Magnesium supplementation has been used to diminish the symptoms of ischemic heart disease for more than 50 years.^53,54 Malkiel-Shapiro reported that 125 patients with angina improved with magnesium supplementation.⁵⁴

Recently, Goto et al. showed increased magnesium retention in patients with variant angina.⁵⁵ Calcium channelblocker therapy completely relieved symptoms in these patients, and magnesium retention decreased to the levels of control subjects.⁵⁵ Other antianginal medications have been shown to affect magnesium levels as well. Unstable angina patients treated with nitrates and calcium channel blockers or nitrates alone have shown improved serum magnesium levels.⁵⁶ Cohen et al showed that beta blockers also have a beneficial effect on serum magnesium in patients after myocardial infarction.⁵⁷

There are physiologic reasons that magnesium may be important in the pathogenesis of ischemic heart disease. Magnesium deficiency has been associated with most of the major risk factors for atherosclerotic coronary artery disease, coronary artery spasm, and coronary artery disease, coronary artery spasm, and coronary artery thrombosis.

Atherosclerosis

There is considerable evidence linking magnesium deficiency to atherosclerosis and the major risk factors for coronary artery disease. Several studies on different species have shown that animals given magnesium supplementation have less atherosclerosis^58-65 when given atherogenic diets than those not supplemented, even without a change in serum cholesterol.⁶² In fact, Resnick and associates^66-68 have postulated that several coronary artery disease risk factors including hypertension, obesity, and insulin resistance have the common denominator of magnesium deficiency.^69-70

Diabetes

The level of diabetic control has been shown to be inversely related to magnesium deficiency.^71-73 In addition, diabetic retinopathy has been correlated to magnesium deficiency, irrespective of diabetic control in two different studies^74-75

Both insulin-dependent and noninsulin-dependent diabetic patients have been shown to have increased urinary losses⁷⁶ and reduced serum^77,78 and intracellular levels of magnesium.^77,79-81

However, not all diabetics have deficiencies of both serum and intracellular magnesium,^73,82,83 and the levels differ depending on the type of diabetes and the gender of the patient. Nevertheless, oral magnesium supplementation has improved control in insulin-dependent⁸⁴ and noninsulin-dependent diabetics^.79

Magnesium deficiency could be important in diabetes for several reasons.
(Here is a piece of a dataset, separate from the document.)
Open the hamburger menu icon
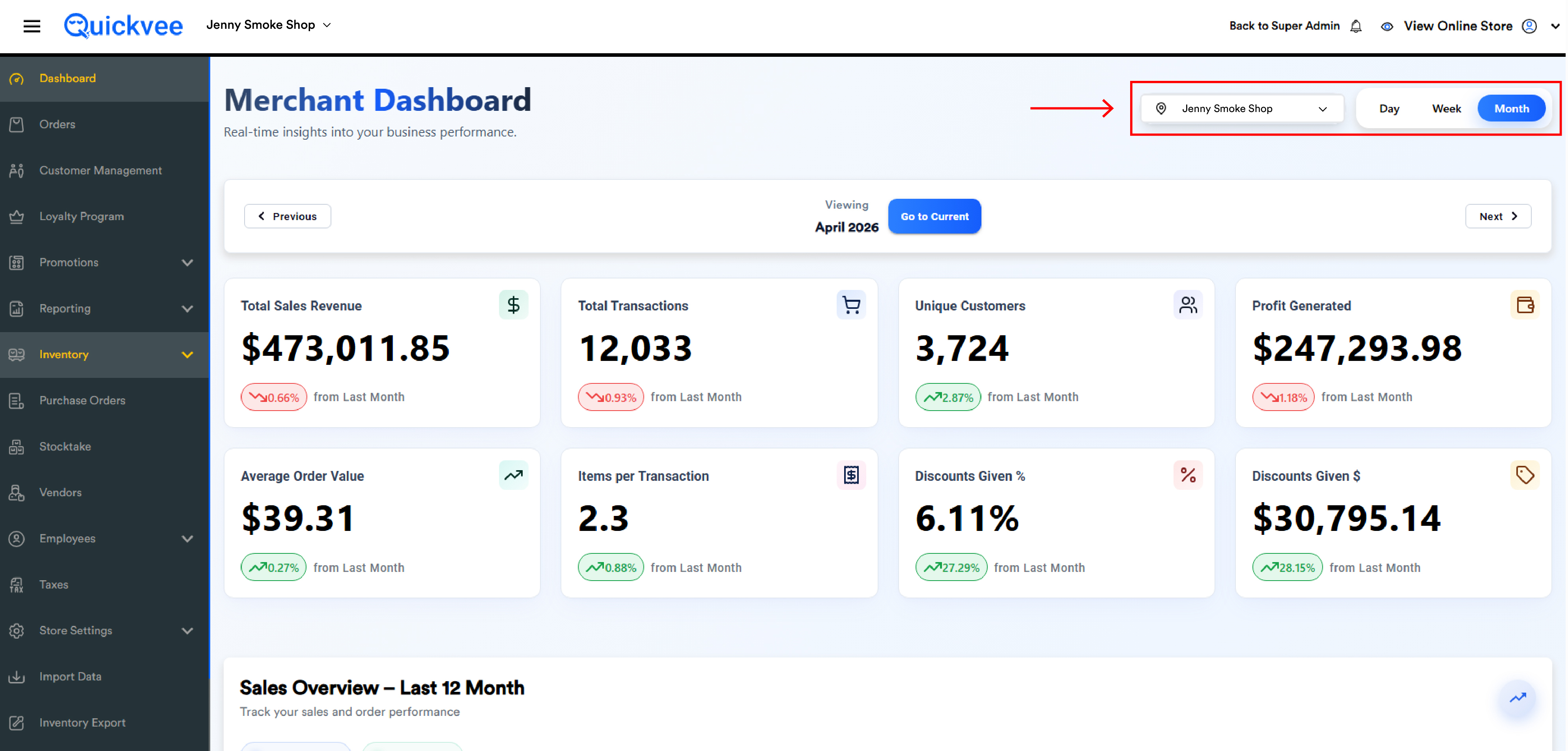 point(32,26)
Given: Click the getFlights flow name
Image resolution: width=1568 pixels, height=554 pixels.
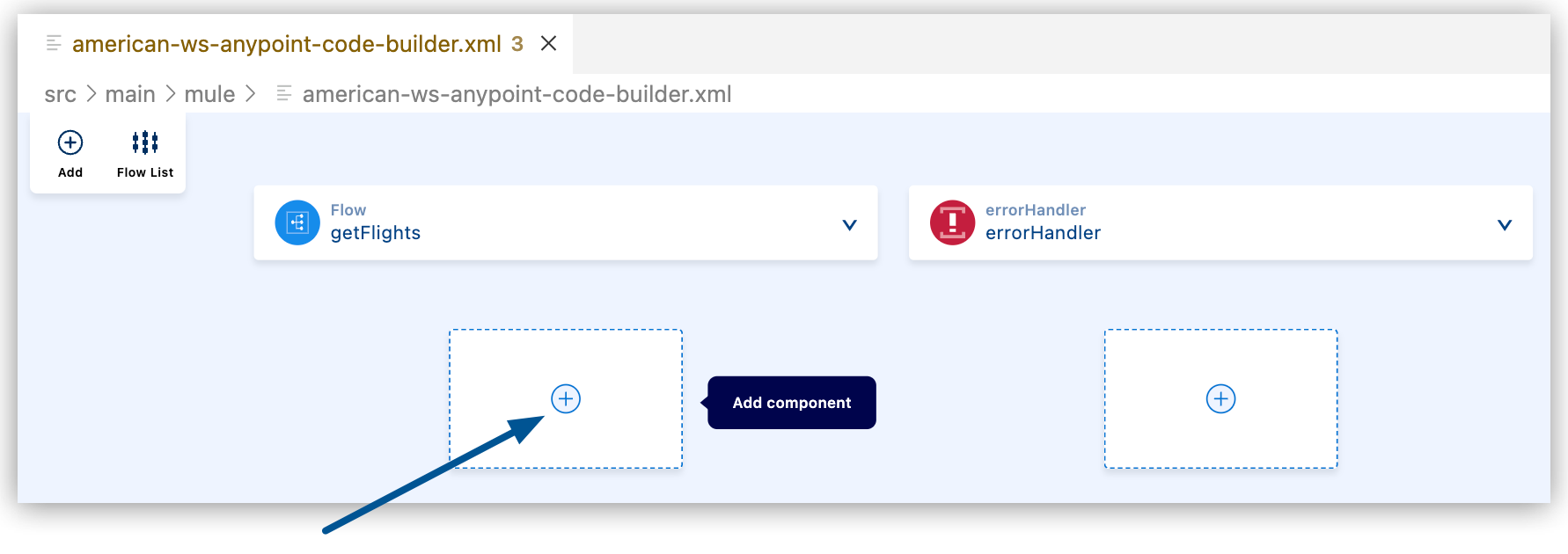Looking at the screenshot, I should point(376,233).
Many of the enzymes involved in glycolysis are magnesium dependent.⁸⁵ Increased insulin resistance⁸⁶ has been found in patients with reduced free magnesium levels,⁷⁰ and animal studies have shown increased glucagon stimulation^,86 decreased insulin secretion⁸⁷ and reduced insulin uptake⁸⁸ with magnesium deficiency.⁸⁹

Dyslipidemia

 The importance of magnesium deficiency in dyslipidemia has been suggested for some time.^90-95 Experiments in rats have shown that magnesium deficiency produces hypertriglyceremia,^96,97 hypercholesterolemia,^96-99 increased low-density lipoproteins (LDL),⁹⁷ and reduced high-density lipoprotein (HDL)⁹⁵ through reduced triglyceride clearance,¹⁰⁰ diminished activity of lecithin cholesterol acetyltransferase (LCAT)⁹⁶ and lipoprotein lipase, and increased activity of HMG-COA reductase.¹⁰¹ The association between hypomagnesemia and hypertriglyceremia has been confirmed in studies of pigs.¹⁰²

The association between lipid abnormalities and hypomagnesemia has not been as clear in human studies. Population studies have shown positive,¹⁰³ inverse,⁹¹ or no¹⁰⁴ correlation between serum magnesium and cholesterol levels.

Supplementation has had variable results. Healthy volunteers have shown no improvement in lipid panels with magnesium oxide supplementation.¹⁰⁵ Studies in patients with lipid disorders have shown both no effect¹⁰⁶ and a statistically significant improvement¹⁰⁷ in cholesterol and triglycerides. The latter study showed reductions in total cholesterol from 297 mg/dl to 257 mg/dl and improvements in HDL levels from 35 mg/dl to 47 mg/dl with magnesium supplementation.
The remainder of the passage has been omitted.